BETA-ACTIN MESSENGER RNA-BINDING PROTEINS ASSOCIATED WITH THE CYTOSKELETAL FRAMEWORK

Association of mRNA with the cytoskeletal framework (CSK) is thought to play a strategic role in the placement of mRNA in the cytoplasm. However, the molecular determinants underlying mRNA/CSK association are completely unknown. To begin addressing this issue, we have employed a binding assay to identify proteins of the CSK compartment of NIH 3T3 cells that bind in-vitro-transcribed P-32-labelled beta-actin mRNA with high affinity. Three proteins, of approximate molecular masses 27, 50 and 97 kDa, were observed to exhibit strong binding. Binding to these proteins took place at physiological salt concentration and withstood washing in 0.5 M salt. Furthermore, binding was unaffected by heparin but was inhibited by unlabelled beta-actin mRNA. Treatment of isolated CSKs with the microfilament-severing agent DNase I abolished all beta-actin mRNA-binding activities, thus suggesting a possible association of beta-actin mRNA with the microfilament network in situ. Removal of the 3' untranslated region (UTR) significantly reduced beta-actin mRNA binding to all three CSK proteins but removal of the 5' UTR mainly affected binding to the 97-kDa species and that to a lesser extent.

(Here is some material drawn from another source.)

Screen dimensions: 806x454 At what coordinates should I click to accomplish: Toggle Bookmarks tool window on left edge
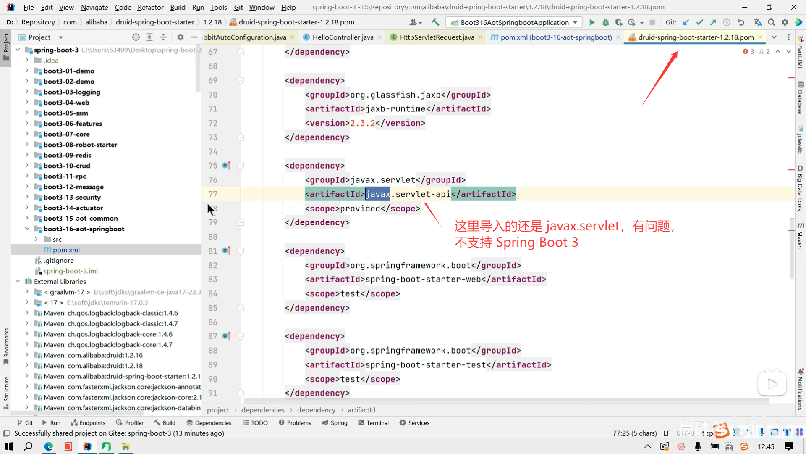pyautogui.click(x=6, y=346)
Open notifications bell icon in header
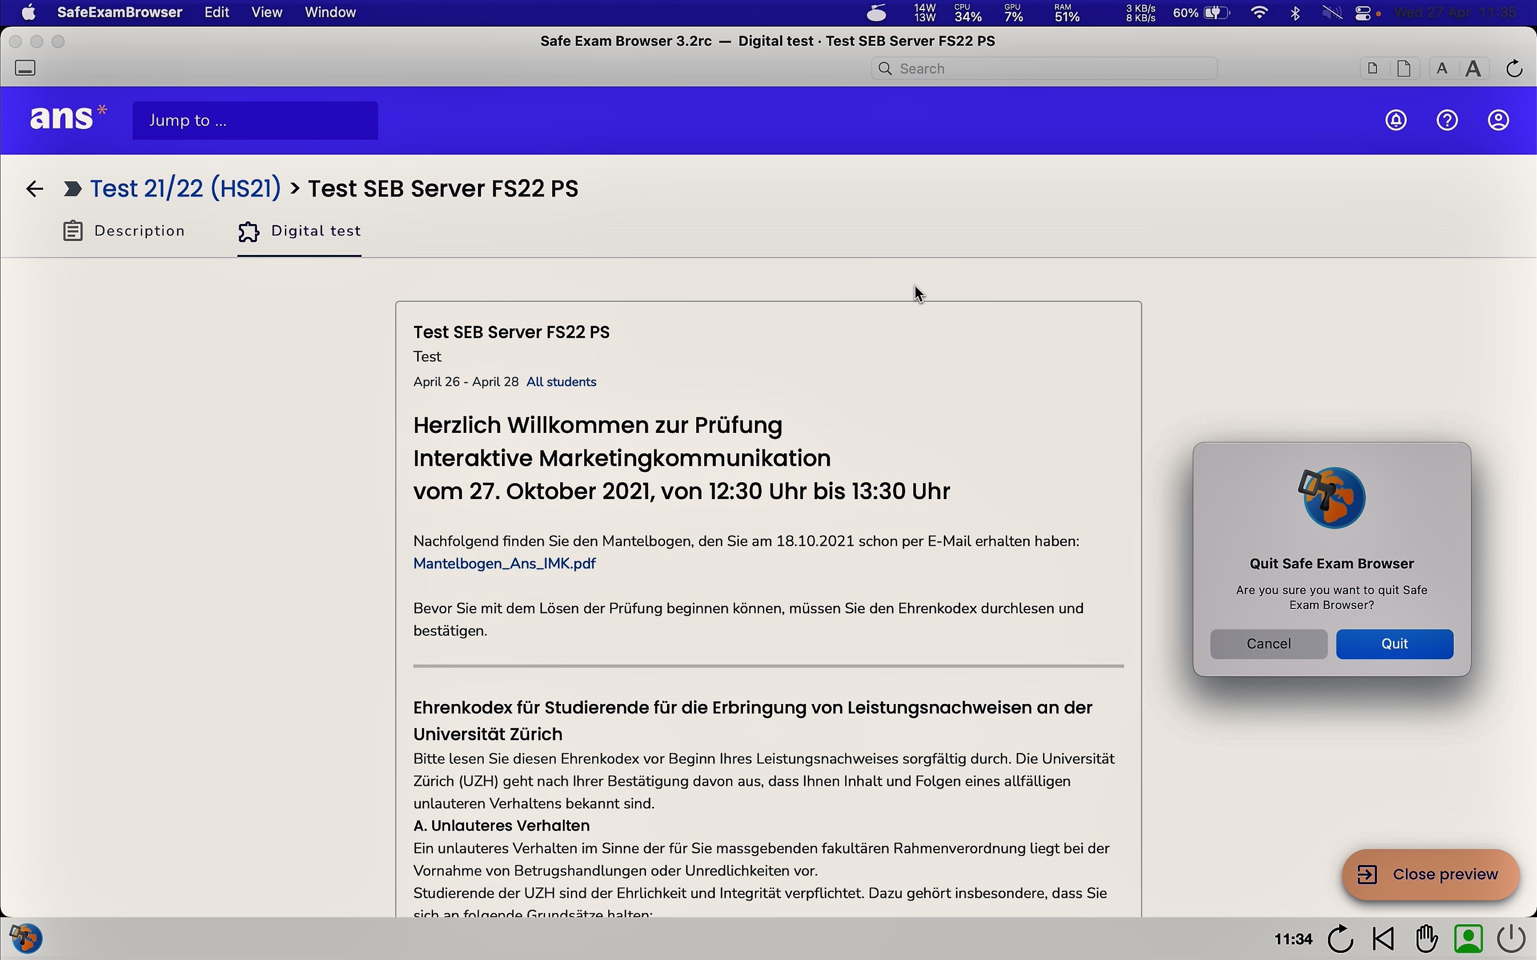 click(1396, 121)
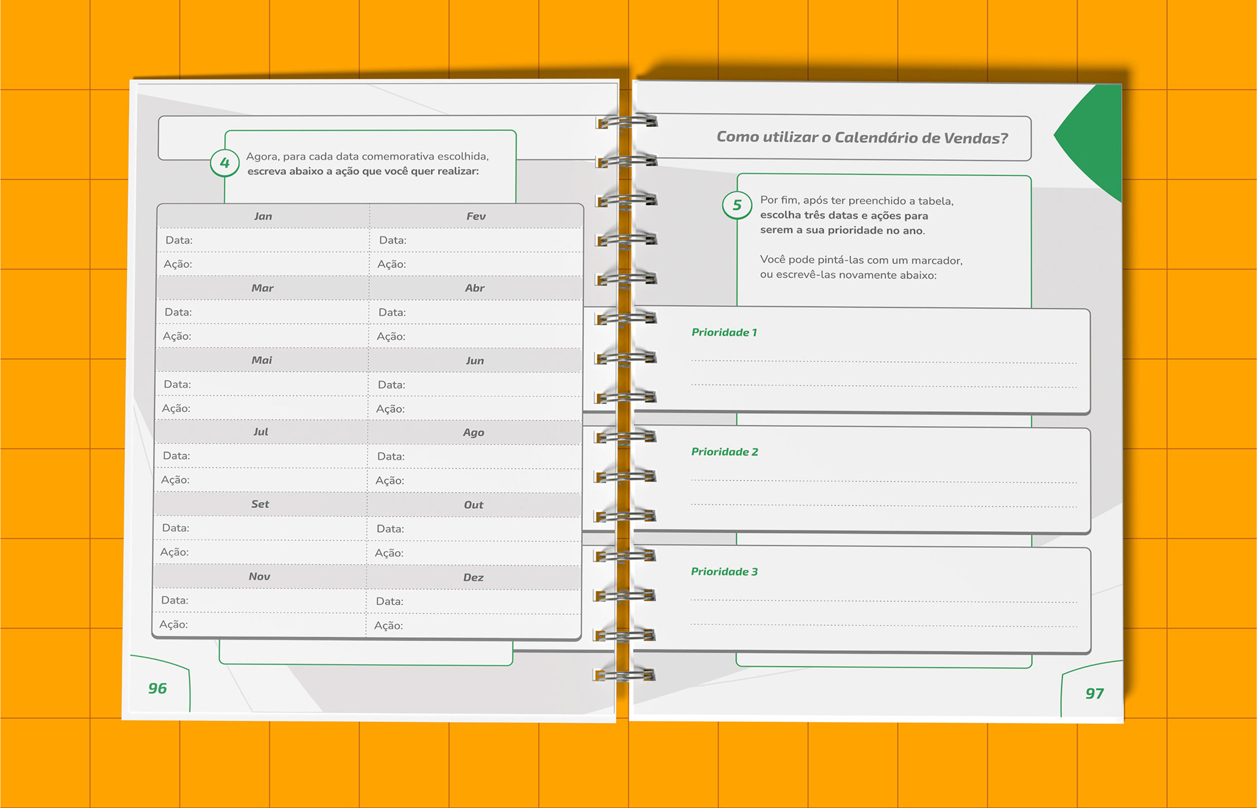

Beta-Tubulin mRNA bound to the same three CSK proteins as did beta-actin mRNA, but with considerably less avidity. In contrast, vimentin mRNA strongly recognized these CSK proteins, and further bound to a group of smaller proteins (< 29 kDa). As beta-actin mRNA, beta-tubulin mRNA and vimentin mRNA have been observed to occupy separate cytoplasmic locales, the proteins detected here may be operative both in binding mRNAs to the CSK in situ, as well as in localizing mRNA in the cytoplasm.